La tombe de Jacques de Perreau à Magnitot (suite 2)
Ascension familiale et débuts du protestantisme (XVe-XVIe s.)

Charles de LESPINAY, juin 2003


Une curiosité : des alliances imbriquées

            Si l’on n’a pas trouvé de source mentionnant l’alliance de Jacques de Perreau, on connaît beaucoup mieux les alliances de son environnement familial. Celles-ci, par leur imbrication, sont une curiosité digne d’être présentée, montrant l’étendue des relations familiales et de clientèle qu’elles ont favorisées, prélude à la circulation des idées et à la propagation du protestantisme.

Louis d’Espinay[22] veuf de Charlotte d’Isque, nièce de Jacques de Perreau, épouse en 1554 la belle-sœur de Jacques de Perreau, Jacqueline de Rymerswael[23] . C’est probablement autant à cause de cette parenté que de leur présence conjointe à la cour royale qu’ils se sont connus. Le mari défunt de Jacqueline de Rymerswael, Louis du Perreau, frère de Jacques de Perreau, avait épousé vers l’âge de 40 ans (en 1526) Anne de Saint-Marsault, elle-même âgée d’environ 40 ans, veuve en deuxièmes noces de Jean de Lespinay (mort en 1517) fils d’un trésorier de Bretagne. Les biens de ce trésorier, saisis à sa mort en charge en 1524, avaient été donnés sur proposition du « prince de Rohan »[24] par le roi en 1527 (et lettre de 1529) à Louis du Perreau, époux depuis 1526 de la bru du trésorier, devenu par ce mariage tuteur de Samson de Lespinay, né vers 1516, fils du deuxième mariage de sa femme et petit-fils du trésorier. Cette donation royale à un allié du réseau familial Lespinay-St-Marsault n’est pas une coïncidence. Les princes et vicomtes de Rohan étaient les suzerains des Lespinay et leurs protecteurs, et surtout des parents de Marie du Chaffault, fille du premier mariage d’Anne de Saint-Marsault avec Jean du Chaffault (décédé en 1512), qui avait épousé Guillaume de Lespinay, demi-frère de Samson. Si Louis du Perreau était décédé avant son épouse et sans postérité, ses biens seraient revenus à celle-ci puis à ses enfants, et donc en grande partie aux Lespinay, par droit d’aînesse.

----

Objectif énoncé ▸
Transcrivez fidèlement le passage du texte sur les alliances de la famille de Perreau, en commençant aux mots « Une curiosité : des » et en vous arrêtant après « propagation du protestantisme. ». Les lignes ci-dessous n'ont aucun lien avec le texte.

Section des données ▸

----

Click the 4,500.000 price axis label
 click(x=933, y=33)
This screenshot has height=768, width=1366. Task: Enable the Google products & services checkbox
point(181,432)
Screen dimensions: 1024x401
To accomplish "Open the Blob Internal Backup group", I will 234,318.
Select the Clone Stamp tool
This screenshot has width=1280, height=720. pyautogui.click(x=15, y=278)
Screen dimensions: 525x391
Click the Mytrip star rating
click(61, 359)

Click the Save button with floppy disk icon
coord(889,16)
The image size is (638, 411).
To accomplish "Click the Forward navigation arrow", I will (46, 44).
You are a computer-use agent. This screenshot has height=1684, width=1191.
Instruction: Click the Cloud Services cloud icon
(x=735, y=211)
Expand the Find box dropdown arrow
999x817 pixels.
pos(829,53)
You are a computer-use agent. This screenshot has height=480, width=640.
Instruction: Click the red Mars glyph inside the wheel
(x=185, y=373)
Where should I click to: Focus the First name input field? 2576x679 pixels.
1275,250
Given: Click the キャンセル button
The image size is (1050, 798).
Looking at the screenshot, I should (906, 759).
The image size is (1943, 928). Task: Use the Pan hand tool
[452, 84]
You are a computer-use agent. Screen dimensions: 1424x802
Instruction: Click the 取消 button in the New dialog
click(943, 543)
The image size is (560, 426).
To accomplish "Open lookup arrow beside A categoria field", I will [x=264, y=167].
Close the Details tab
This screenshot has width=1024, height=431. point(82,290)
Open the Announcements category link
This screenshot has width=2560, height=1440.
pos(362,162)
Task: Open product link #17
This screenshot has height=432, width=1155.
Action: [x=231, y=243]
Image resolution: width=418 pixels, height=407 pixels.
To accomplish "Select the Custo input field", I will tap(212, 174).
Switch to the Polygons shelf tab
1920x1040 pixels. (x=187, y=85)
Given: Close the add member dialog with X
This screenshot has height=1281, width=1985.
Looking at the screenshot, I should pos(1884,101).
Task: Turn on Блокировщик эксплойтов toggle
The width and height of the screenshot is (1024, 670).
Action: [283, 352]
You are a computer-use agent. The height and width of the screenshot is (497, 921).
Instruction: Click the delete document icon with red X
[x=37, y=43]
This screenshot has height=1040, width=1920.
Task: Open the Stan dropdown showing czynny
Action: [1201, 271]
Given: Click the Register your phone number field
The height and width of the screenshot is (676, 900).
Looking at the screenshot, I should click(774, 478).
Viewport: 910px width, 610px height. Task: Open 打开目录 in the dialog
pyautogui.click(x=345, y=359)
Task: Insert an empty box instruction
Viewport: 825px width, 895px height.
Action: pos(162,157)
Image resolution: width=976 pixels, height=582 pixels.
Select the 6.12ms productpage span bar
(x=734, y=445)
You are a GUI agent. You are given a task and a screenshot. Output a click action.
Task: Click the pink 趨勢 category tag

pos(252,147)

----

Problème résolu ▸
Une curiosité : des alliances imbriquées

            Si l’on n’a pas trouvé de source mentionnant l’alliance de Jacques de Perreau, on connaît beaucoup mieux les alliances de son environnement familial. Celles-ci, par leur imbrication, sont une curiosité digne d’être présentée, montrant l’étendue des relations familiales et de clientèle qu’elles ont favorisées, prélude à la circulation des idées et à la propagation du protestantisme.